Item position entries

** start **

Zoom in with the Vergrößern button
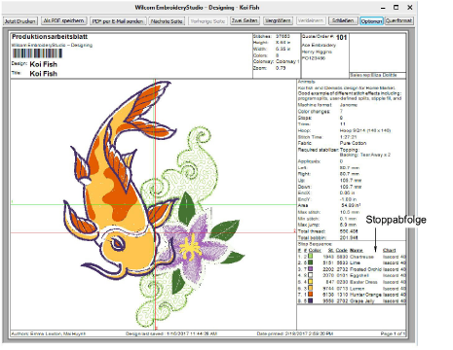 278,20
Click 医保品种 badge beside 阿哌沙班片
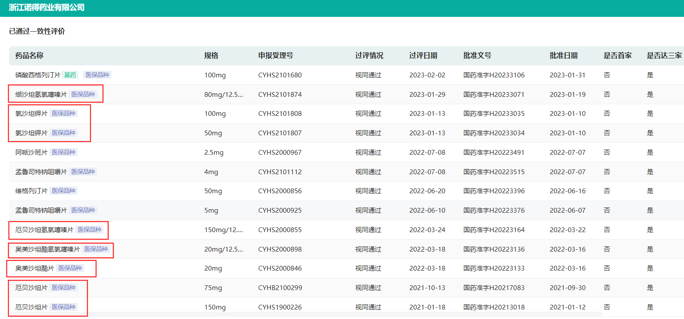684x319 pixels. [x=63, y=152]
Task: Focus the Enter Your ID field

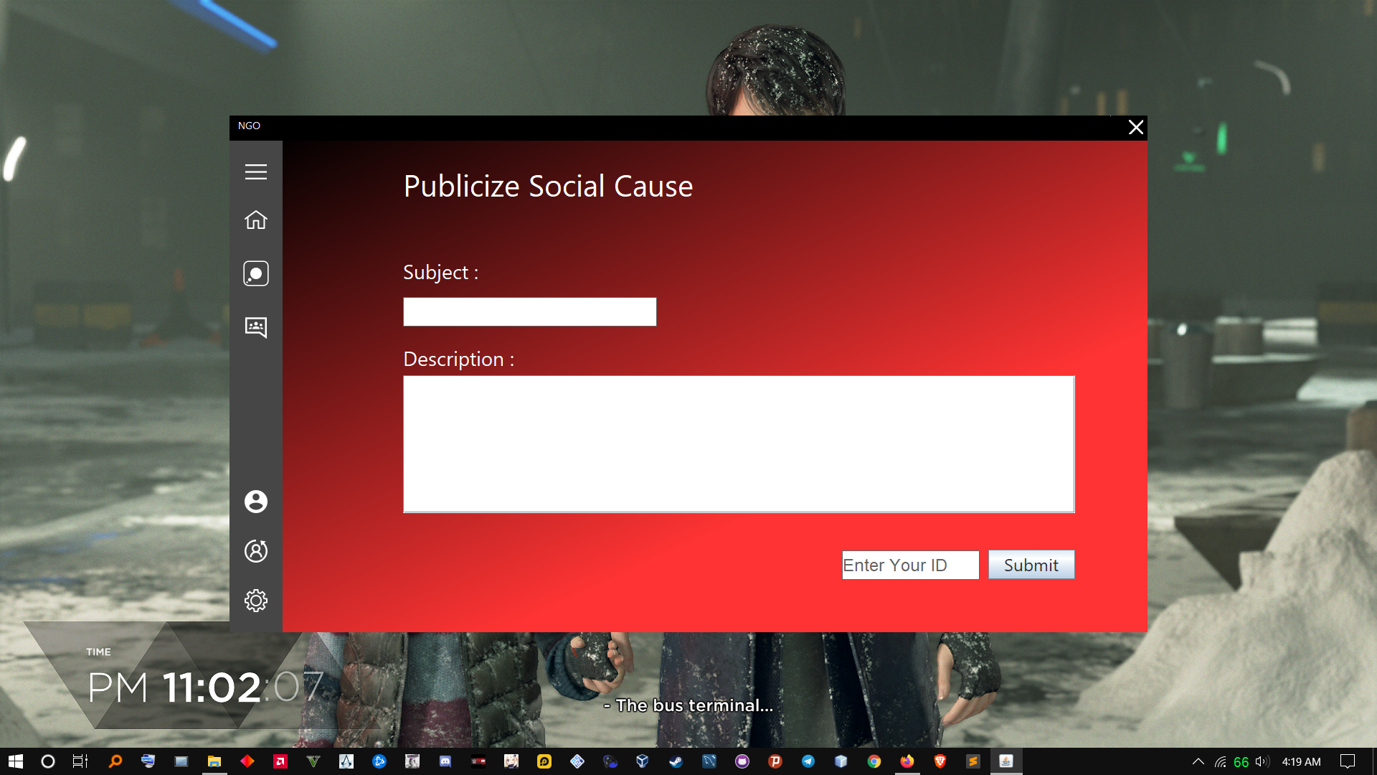Action: point(909,565)
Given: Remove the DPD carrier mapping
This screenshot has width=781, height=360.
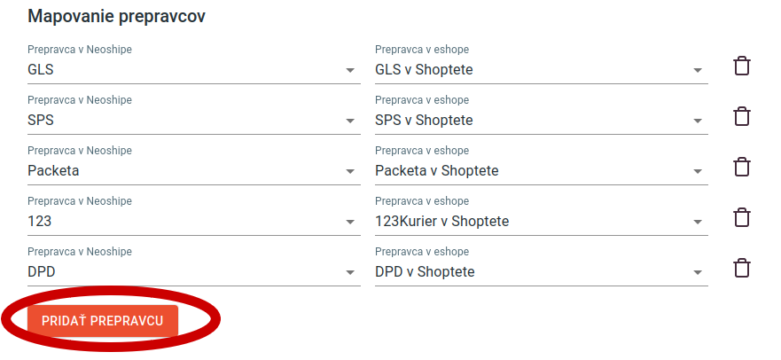Looking at the screenshot, I should pos(742,268).
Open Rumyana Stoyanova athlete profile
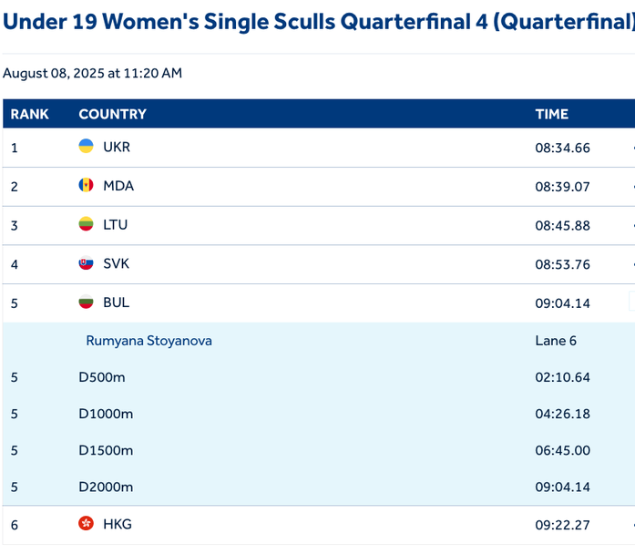Screen dimensions: 635x554 click(149, 341)
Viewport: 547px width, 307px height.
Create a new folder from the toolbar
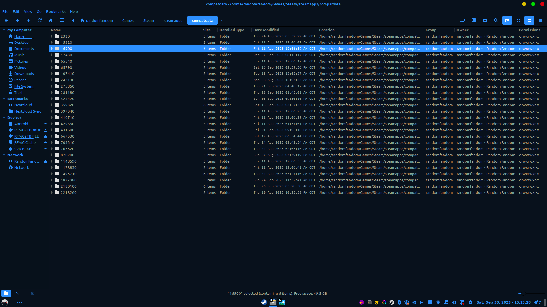click(485, 20)
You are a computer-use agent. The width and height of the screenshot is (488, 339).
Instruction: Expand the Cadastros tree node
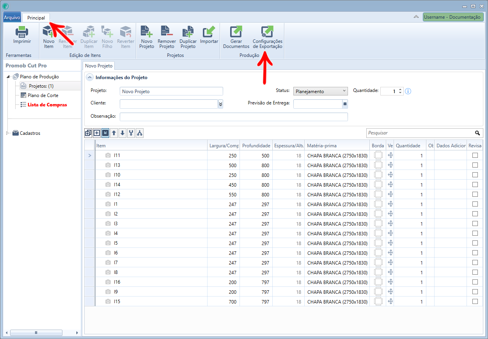tap(7, 133)
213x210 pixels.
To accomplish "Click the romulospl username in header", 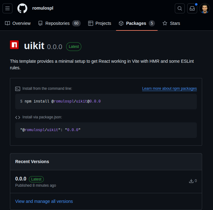I will click(x=43, y=8).
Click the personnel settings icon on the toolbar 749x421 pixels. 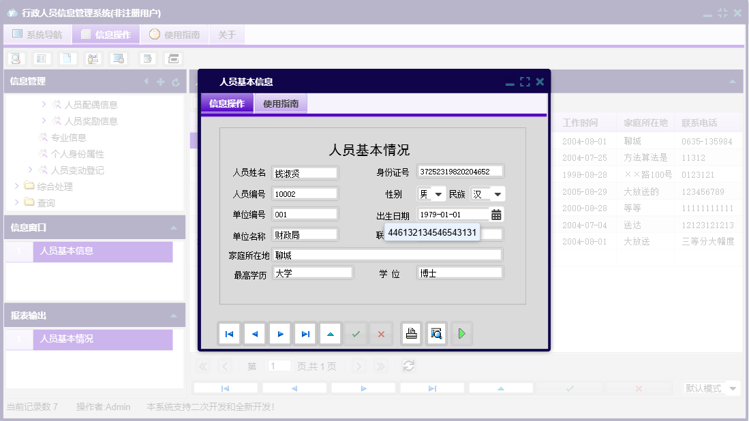(x=93, y=59)
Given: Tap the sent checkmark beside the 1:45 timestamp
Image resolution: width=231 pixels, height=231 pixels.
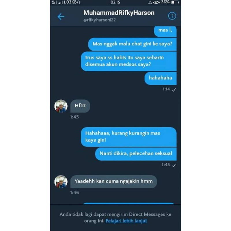Looking at the screenshot, I should [x=174, y=165].
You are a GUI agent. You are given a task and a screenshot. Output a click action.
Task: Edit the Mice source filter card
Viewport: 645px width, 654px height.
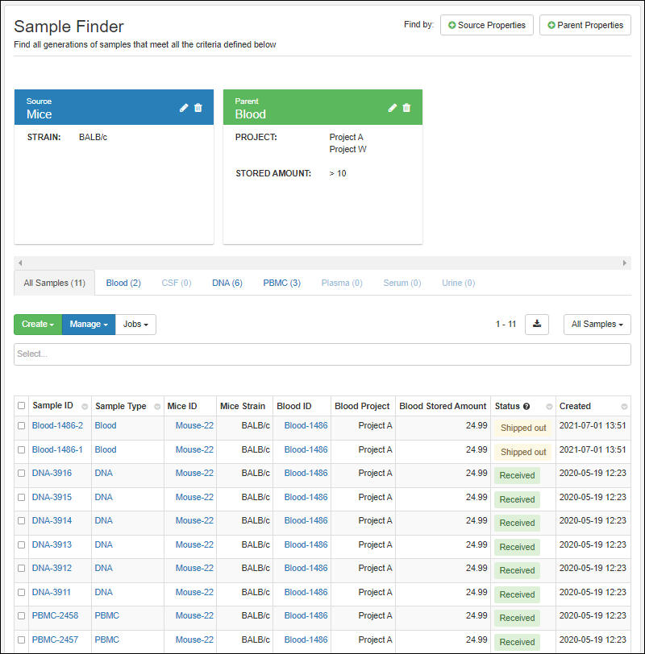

** end **

→ Task objective
Reproduce word for word the stretch of lines from the one containing "Given: Tap the" through the final line, omitting the pictures.

→ Answer for this exercise
Given: Tap the sent checkmark beside the 1:45 timestamp
Image resolution: width=231 pixels, height=231 pixels.
Looking at the screenshot, I should [x=174, y=165].
You are a GUI agent. You are given a task and a screenshot. Output a click action.
Task: Edit the Mice source filter card
Viewport: 645px width, 654px height.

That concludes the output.